Add a wait-for graph based deadlock detector to the
MDL subsystem.
Fixes bug #46272 "MySQL 5.4.4, new MDL: unnecessary deadlock" and
bug #37346 "innodb does not detect deadlock between update and
alter table".
The first bug manifested itself as an unwarranted abort of a
transaction with ER_LOCK_DEADLOCK error by a concurrent ALTER
statement, when this transaction tried to repeat use of a
table, which it has already used in a similar fashion before
ALTER started.
The second bug showed up as a deadlock between table-level
locks and InnoDB row locks, which was "detected" only after
innodb_lock_wait_timeout timeout.
A transaction would start using the table and modify a few
rows.
Then ALTER TABLE would come in, and start copying rows
into a temporary table. Eventually it would stumble on
the modified records and get blocked on a row lock.

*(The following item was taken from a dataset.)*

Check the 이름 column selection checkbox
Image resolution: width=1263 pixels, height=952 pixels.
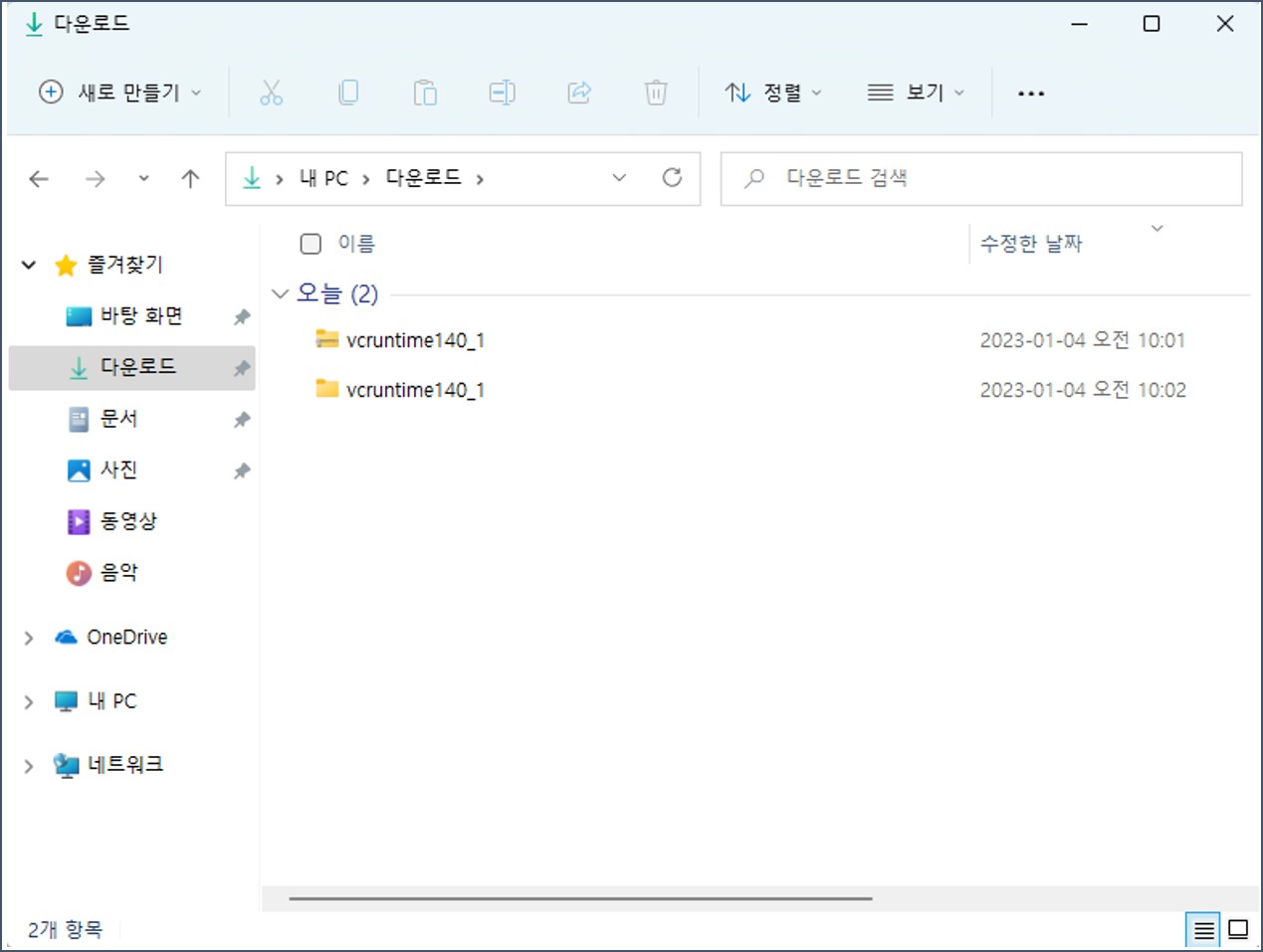click(x=311, y=243)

The first transaction would try to do more updates, and get
blocked on thr_lock.c lock.
This situation of circular wait would only get resolved
by a timeout.
Both these bugs stemmed from inadequate solutions to the
problem of deadlocks occurring between different
locking subsystems.
In the first case we tried to avoid deadlocks between metadata
locking and table-level locking subsystems, when upgrading shared
metadata lock to exclusive one.
Transactions holding the shared lock on the table and waiting for
some table-level lock used to be aborted too aggressively.

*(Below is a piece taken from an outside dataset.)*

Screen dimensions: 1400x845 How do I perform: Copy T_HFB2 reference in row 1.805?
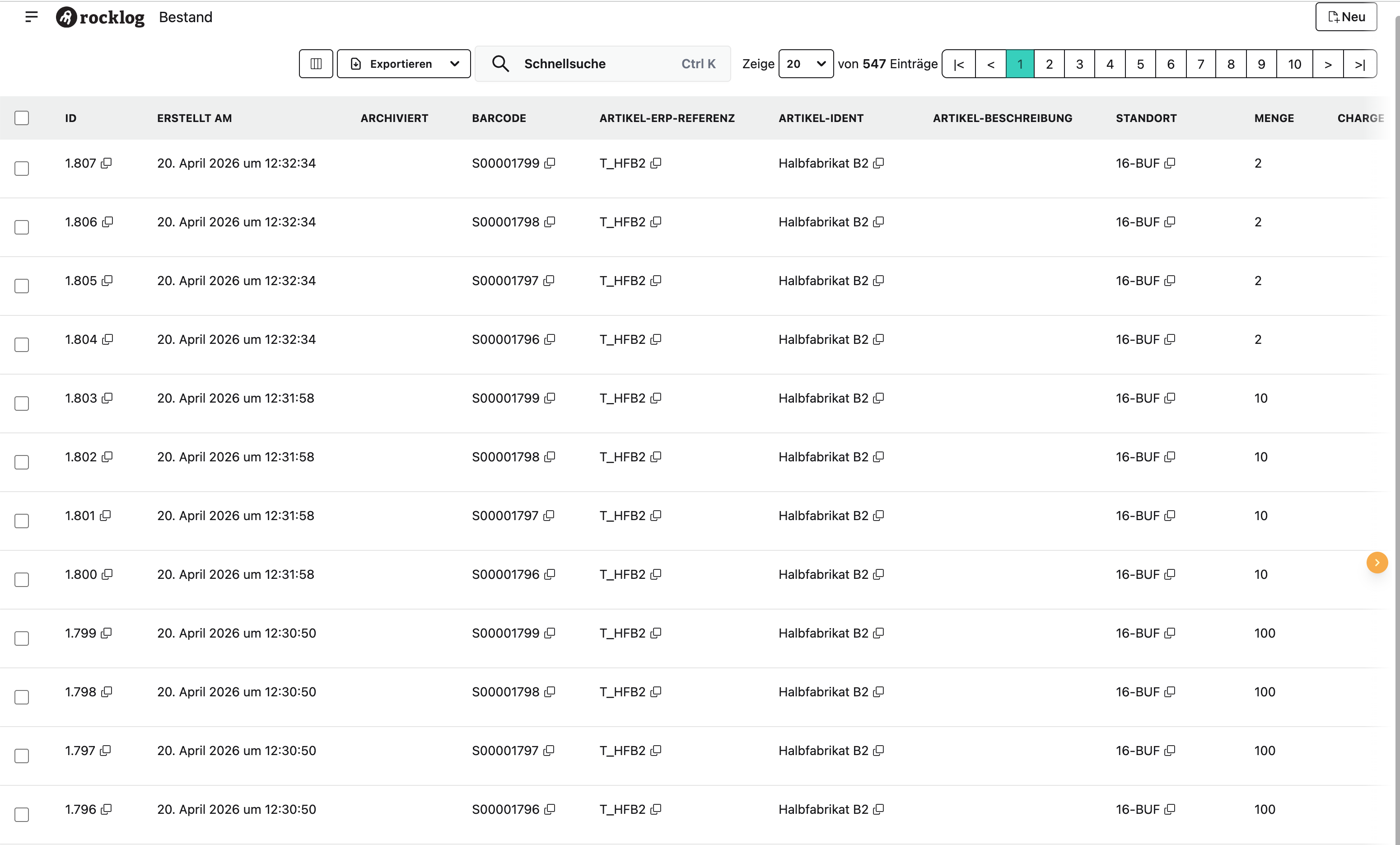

We also allowed ALTER TABLE to start in presence of transactions
that modify the subject table. ALTER TABLE acquires
TL_WRITE_ALLOW_READ lock at start, and that block all writes
against the table (naturally, we don't want any writes to be lost
when switching the old and the new table). TL_WRITE_ALLOW_READ
lock, in turn, would block the started transaction on thr_lock.c
lock, should they do more updates. This, again, lead to the need
to abort such transactions.
The second bug occurred simply because we didn't have any
mechanism to detect deadlocks between the table-level locks
in thr_lock.c and row-level locks in InnoDB, other than
innodb_lock_wait_timeout.
This patch solves both these problems by moving lock conflicts
which are causing these deadlocks into the metadata locking
subsystem, thus making it possible to avoid or detect such
deadlocks inside MDL.
To do this we introduce new type-of-operation-aware metadata
locks, which allow MDL subsystem to know not only the fact that
transaction has used or is going to use some object but also what
kind of operation it has carried out or going to carry out on the
object.
This, along with the addition of a special kind of upgradable
metadata lock, allows ALTER TABLE to wait until all
transactions which has updated the table to go away.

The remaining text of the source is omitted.